● **SOURCE MATERIAL**
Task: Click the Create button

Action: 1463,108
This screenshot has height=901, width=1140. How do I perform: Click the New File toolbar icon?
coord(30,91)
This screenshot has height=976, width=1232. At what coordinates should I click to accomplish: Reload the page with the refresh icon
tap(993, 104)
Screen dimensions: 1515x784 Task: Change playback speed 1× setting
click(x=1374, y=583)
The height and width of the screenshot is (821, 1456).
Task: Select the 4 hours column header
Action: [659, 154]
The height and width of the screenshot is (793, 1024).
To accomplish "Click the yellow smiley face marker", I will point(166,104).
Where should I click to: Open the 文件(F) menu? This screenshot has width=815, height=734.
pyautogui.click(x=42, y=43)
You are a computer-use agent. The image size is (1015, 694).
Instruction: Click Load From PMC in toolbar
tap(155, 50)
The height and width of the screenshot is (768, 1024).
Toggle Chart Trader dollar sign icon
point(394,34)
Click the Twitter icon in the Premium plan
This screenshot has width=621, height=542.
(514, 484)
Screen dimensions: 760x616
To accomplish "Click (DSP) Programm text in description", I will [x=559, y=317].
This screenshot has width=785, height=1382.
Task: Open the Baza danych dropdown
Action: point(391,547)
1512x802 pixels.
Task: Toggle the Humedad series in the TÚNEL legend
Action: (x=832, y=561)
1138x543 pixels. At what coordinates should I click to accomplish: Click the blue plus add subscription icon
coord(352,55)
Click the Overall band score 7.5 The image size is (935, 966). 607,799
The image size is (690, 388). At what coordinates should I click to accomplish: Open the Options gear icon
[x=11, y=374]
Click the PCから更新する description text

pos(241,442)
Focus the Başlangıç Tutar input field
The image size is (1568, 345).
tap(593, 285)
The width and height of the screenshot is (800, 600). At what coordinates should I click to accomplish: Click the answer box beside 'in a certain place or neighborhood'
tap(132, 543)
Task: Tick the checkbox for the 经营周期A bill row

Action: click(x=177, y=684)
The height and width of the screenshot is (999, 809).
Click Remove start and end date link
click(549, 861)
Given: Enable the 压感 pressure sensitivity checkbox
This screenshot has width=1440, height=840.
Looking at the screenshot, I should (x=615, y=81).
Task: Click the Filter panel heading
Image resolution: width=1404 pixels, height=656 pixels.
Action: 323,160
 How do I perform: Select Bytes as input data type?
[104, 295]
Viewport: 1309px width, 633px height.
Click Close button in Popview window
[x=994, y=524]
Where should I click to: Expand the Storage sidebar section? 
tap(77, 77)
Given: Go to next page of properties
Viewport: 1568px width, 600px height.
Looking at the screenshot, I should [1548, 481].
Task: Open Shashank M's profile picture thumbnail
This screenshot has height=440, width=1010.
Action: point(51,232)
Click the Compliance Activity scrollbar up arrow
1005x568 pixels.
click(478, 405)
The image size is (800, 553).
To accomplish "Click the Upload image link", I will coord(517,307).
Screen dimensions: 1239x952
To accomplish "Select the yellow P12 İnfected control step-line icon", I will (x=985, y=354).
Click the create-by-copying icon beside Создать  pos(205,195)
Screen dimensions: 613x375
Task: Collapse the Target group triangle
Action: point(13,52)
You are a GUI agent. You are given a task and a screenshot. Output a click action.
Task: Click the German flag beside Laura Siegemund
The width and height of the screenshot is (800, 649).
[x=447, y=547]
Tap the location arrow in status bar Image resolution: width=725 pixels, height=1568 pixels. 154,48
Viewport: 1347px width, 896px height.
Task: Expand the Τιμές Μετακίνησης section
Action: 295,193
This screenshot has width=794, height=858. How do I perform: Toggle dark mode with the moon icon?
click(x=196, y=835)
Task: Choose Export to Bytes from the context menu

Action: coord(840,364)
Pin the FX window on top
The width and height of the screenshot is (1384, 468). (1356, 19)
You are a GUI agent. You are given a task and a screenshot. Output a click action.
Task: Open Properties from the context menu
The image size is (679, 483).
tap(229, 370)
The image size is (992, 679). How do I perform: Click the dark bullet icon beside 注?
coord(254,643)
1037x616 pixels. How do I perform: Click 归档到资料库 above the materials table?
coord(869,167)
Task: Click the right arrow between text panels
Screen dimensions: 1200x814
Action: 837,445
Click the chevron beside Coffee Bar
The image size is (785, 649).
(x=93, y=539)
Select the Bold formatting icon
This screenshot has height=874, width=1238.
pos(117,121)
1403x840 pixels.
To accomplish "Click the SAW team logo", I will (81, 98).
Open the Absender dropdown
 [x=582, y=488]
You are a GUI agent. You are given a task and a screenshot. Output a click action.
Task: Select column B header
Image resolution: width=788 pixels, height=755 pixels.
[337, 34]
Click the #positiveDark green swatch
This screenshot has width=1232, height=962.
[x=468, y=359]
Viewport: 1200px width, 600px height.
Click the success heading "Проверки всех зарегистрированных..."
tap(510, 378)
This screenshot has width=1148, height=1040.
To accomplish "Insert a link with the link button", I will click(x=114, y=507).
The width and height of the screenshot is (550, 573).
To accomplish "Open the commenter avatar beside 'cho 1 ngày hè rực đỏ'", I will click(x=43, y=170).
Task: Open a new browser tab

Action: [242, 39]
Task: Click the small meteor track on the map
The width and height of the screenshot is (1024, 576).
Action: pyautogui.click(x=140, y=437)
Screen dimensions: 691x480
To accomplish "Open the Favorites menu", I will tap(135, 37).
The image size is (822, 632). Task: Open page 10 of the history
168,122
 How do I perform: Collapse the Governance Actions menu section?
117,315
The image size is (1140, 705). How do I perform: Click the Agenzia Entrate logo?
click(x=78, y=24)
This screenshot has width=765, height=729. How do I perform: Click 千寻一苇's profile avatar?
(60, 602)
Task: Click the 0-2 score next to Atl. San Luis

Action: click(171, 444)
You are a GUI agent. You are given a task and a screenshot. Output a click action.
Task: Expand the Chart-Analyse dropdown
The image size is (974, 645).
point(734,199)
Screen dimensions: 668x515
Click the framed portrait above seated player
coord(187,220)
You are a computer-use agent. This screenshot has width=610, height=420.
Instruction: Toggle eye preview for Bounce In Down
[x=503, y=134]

● **ASSIGNMENT**
The records above are to be copied in full, exactly as written.

● **ANSWER SECTION**
Task: Click the Create button

Action: 1463,108
This screenshot has height=901, width=1140. How do I perform: Click the New File toolbar icon?
coord(30,91)
This screenshot has height=976, width=1232. At what coordinates should I click to accomplish: Reload the page with the refresh icon
tap(993, 104)
Screen dimensions: 1515x784 Task: Change playback speed 1× setting
click(x=1374, y=583)
The height and width of the screenshot is (821, 1456).
Task: Select the 4 hours column header
Action: [659, 154]
The height and width of the screenshot is (793, 1024).
To accomplish "Click the yellow smiley face marker", I will point(166,104).
Where should I click to: Open the 文件(F) menu? This screenshot has width=815, height=734.
pyautogui.click(x=42, y=43)
You are a computer-use agent. The image size is (1015, 694).
Instruction: Click Load From PMC in toolbar
tap(155, 50)
The height and width of the screenshot is (768, 1024).
Toggle Chart Trader dollar sign icon
point(394,34)
Click the Twitter icon in the Premium plan
This screenshot has width=621, height=542.
(514, 484)
Screen dimensions: 760x616
To accomplish "Click (DSP) Programm text in description", I will [x=559, y=317].
This screenshot has width=785, height=1382.
Task: Open the Baza danych dropdown
Action: point(391,547)
1512x802 pixels.
Task: Toggle the Humedad series in the TÚNEL legend
Action: (x=832, y=561)
1138x543 pixels. At what coordinates should I click to accomplish: Click the blue plus add subscription icon
coord(352,55)
Click the Overall band score 7.5 The image size is (935, 966). 607,799
The image size is (690, 388). At what coordinates should I click to accomplish: Open the Options gear icon
[x=11, y=374]
Click the PCから更新する description text

pos(241,442)
Focus the Başlangıç Tutar input field
The image size is (1568, 345).
tap(593, 285)
The width and height of the screenshot is (800, 600). At what coordinates should I click to accomplish: Click the answer box beside 'in a certain place or neighborhood'
tap(132, 543)
Task: Tick the checkbox for the 经营周期A bill row

Action: click(x=177, y=684)
The height and width of the screenshot is (999, 809).
Click Remove start and end date link
click(549, 861)
Given: Enable the 压感 pressure sensitivity checkbox
This screenshot has width=1440, height=840.
Looking at the screenshot, I should (x=615, y=81).
Task: Click the Filter panel heading
Image resolution: width=1404 pixels, height=656 pixels.
Action: 323,160
 How do I perform: Select Bytes as input data type?
[104, 295]
Viewport: 1309px width, 633px height.
Click Close button in Popview window
[x=994, y=524]
Where should I click to: Expand the Storage sidebar section? 
tap(77, 77)
Given: Go to next page of properties
Viewport: 1568px width, 600px height.
Looking at the screenshot, I should [1548, 481].
Task: Open Shashank M's profile picture thumbnail
This screenshot has height=440, width=1010.
Action: point(51,232)
Click the Compliance Activity scrollbar up arrow
1005x568 pixels.
click(478, 405)
The image size is (800, 553).
To accomplish "Click the Upload image link", I will coord(517,307).
Screen dimensions: 1239x952
To accomplish "Select the yellow P12 İnfected control step-line icon", I will (x=985, y=354).
Click the create-by-copying icon beside Создать  pos(205,195)
Screen dimensions: 613x375
Task: Collapse the Target group triangle
Action: point(13,52)
You are a GUI agent. You are given a task and a screenshot. Output a click action.
Task: Click the German flag beside Laura Siegemund
The width and height of the screenshot is (800, 649).
[x=447, y=547]
Tap the location arrow in status bar Image resolution: width=725 pixels, height=1568 pixels. 154,48
Viewport: 1347px width, 896px height.
Task: Expand the Τιμές Μετακίνησης section
Action: 295,193
This screenshot has width=794, height=858. How do I perform: Toggle dark mode with the moon icon?
click(x=196, y=835)
Task: Choose Export to Bytes from the context menu

Action: coord(840,364)
Pin the FX window on top
The width and height of the screenshot is (1384, 468). (1356, 19)
You are a GUI agent. You are given a task and a screenshot. Output a click action.
Task: Open Properties from the context menu
The image size is (679, 483).
tap(229, 370)
The image size is (992, 679). How do I perform: Click the dark bullet icon beside 注?
coord(254,643)
1037x616 pixels. How do I perform: Click 归档到资料库 above the materials table?
coord(869,167)
Task: Click the right arrow between text panels
Screen dimensions: 1200x814
Action: 837,445
Click the chevron beside Coffee Bar
The image size is (785, 649).
(x=93, y=539)
Select the Bold formatting icon
This screenshot has height=874, width=1238.
pos(117,121)
1403x840 pixels.
To accomplish "Click the SAW team logo", I will (81, 98).
Open the Absender dropdown
 [x=582, y=488]
You are a GUI agent. You are given a task and a screenshot. Output a click action.
Task: Select column B header
Image resolution: width=788 pixels, height=755 pixels.
[337, 34]
Click the #positiveDark green swatch
This screenshot has width=1232, height=962.
[x=468, y=359]
Viewport: 1200px width, 600px height.
Click the success heading "Проверки всех зарегистрированных..."
tap(510, 378)
This screenshot has width=1148, height=1040.
To accomplish "Insert a link with the link button", I will click(x=114, y=507).
The width and height of the screenshot is (550, 573).
To accomplish "Open the commenter avatar beside 'cho 1 ngày hè rực đỏ'", I will click(x=43, y=170).
Task: Open a new browser tab

Action: [242, 39]
Task: Click the small meteor track on the map
The width and height of the screenshot is (1024, 576).
Action: pyautogui.click(x=140, y=437)
Screen dimensions: 691x480
To accomplish "Open the Favorites menu", I will tap(135, 37).
The image size is (822, 632). Task: Open page 10 of the history
168,122
 How do I perform: Collapse the Governance Actions menu section?
117,315
The image size is (1140, 705). How do I perform: Click the Agenzia Entrate logo?
click(x=78, y=24)
This screenshot has width=765, height=729. How do I perform: Click 千寻一苇's profile avatar?
(60, 602)
Task: Click the 0-2 score next to Atl. San Luis

Action: click(171, 444)
You are a GUI agent. You are given a task and a screenshot. Output a click action.
Task: Expand the Chart-Analyse dropdown
The image size is (974, 645).
point(734,199)
Screen dimensions: 668x515
Click the framed portrait above seated player
coord(187,220)
You are a computer-use agent. This screenshot has width=610, height=420.
Instruction: Toggle eye preview for Bounce In Down
[x=503, y=134]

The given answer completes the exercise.